Military Politics and Democracy in the Andes challenges conventional theories regarding military behavior in post-transition democracies. Through a deeply researched comparative analysis of the Ecuadorian and Peruvian armies, Maiah Jaskoski argues that militaries are concerned more with the predictability of their missions than with sovereignty objectives set by democratically elected leaders.

Jaskoski gathers data from interviews with public officials, private sector representatives, journalists, and more than 160 Peruvian and Ecuadorian officers from all branches of the military. The results are surprising. Ecuador’s army, for example, fearing the uncertainty of border defense against insurgent encroachment in the north, neglected this duty, thereby sacrificing the state’s security goals, acting against government orders, and challenging democratic consolidation. Instead of defending the border, the army has opted to carry out policing functions within Ecuador, such as combating the drug trade. Additionally, by ignoring its duty to defend sovereignty, the army is available to contract out its policing services to paying, private companies that, relative to the public, benefit disproportionately from army security.

Jaskoski also looks briefly at this theory's implications for military responsiveness to government orders in democratic Bolivia, Colombia, and Venezuela, and in newly formed democracies more broadly.

Maiah Jaskoski is an assistant professor of national security affairs at the Naval Postgraduate School in Monterey, California.

"Academically rigorous... the specialized work belongs in college and university libraries with significant holdings in comparative politics and Latin American studies."

"Jaskoski’s extraordinary field work and primary sources make this book unlike any work in Latin American civil-military relations in the past thirty years. It is an empirical tour-de-force."

"This is an important book for students of Latin America and for those of the military in general. For the first, it opens the black box of the military as an institution in an unprecedented way. We come to understand the military not as a political actor but as an organizational one. For military-oriented scholars, it provides a fascinating perspective on why soldiers might end up doing little of their supposed main missions and opt for organizational predictability rather than for effective performance. Anyone interested in post-conflict transitions or state capacity should read it."

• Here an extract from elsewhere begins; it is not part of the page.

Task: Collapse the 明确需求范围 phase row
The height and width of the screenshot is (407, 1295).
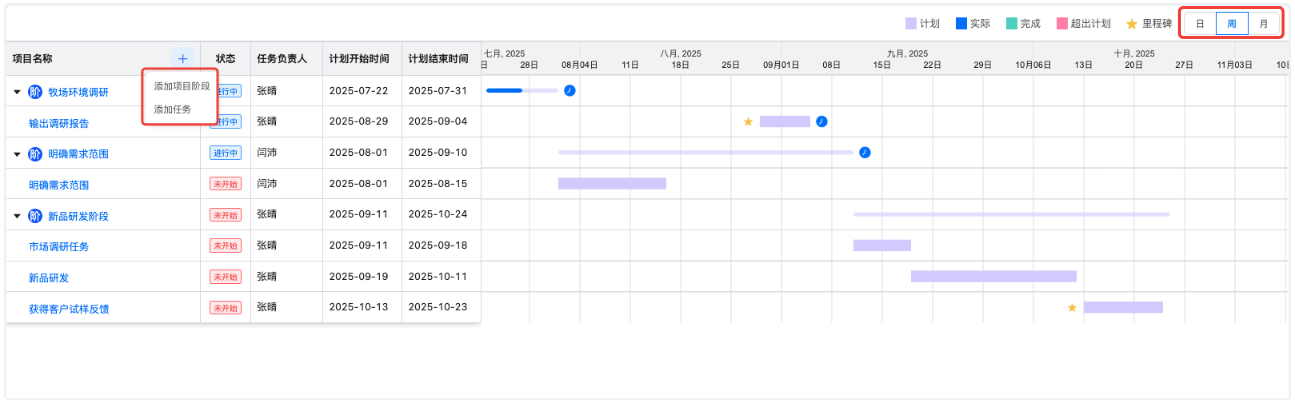Action: pyautogui.click(x=17, y=154)
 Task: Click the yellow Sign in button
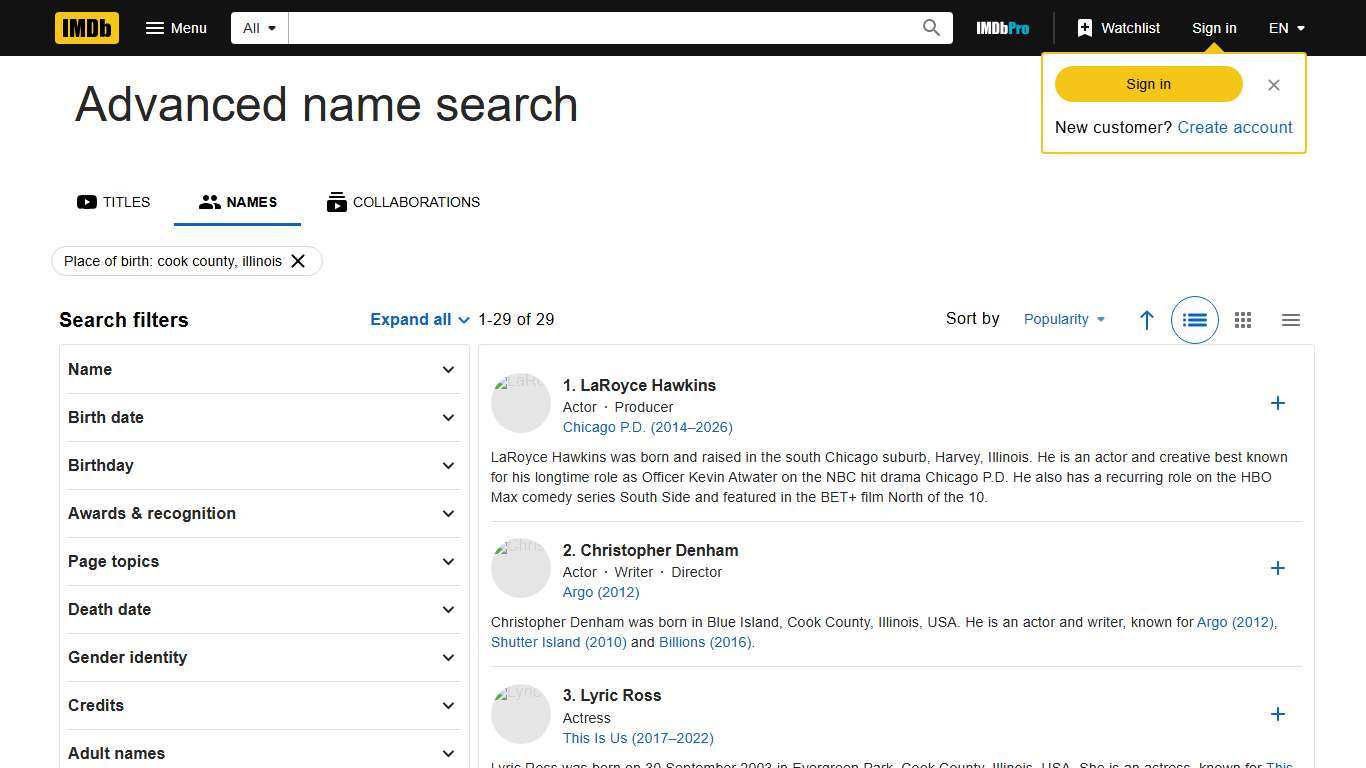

"All too often, analysts of Latin America pay insufficient attention to the region’s armed forces unless democracy itself is at immediate risk. This well-researched book represents a significant and welcome exception to this tendency. In an instructive and novel comparison, Jaskoski investigates the factors that shape the military’s mission performance in Peru and Ecuador. Her analysis serves as a powerful reminder of why the study of the armed forces remains crucial in the contemporary period."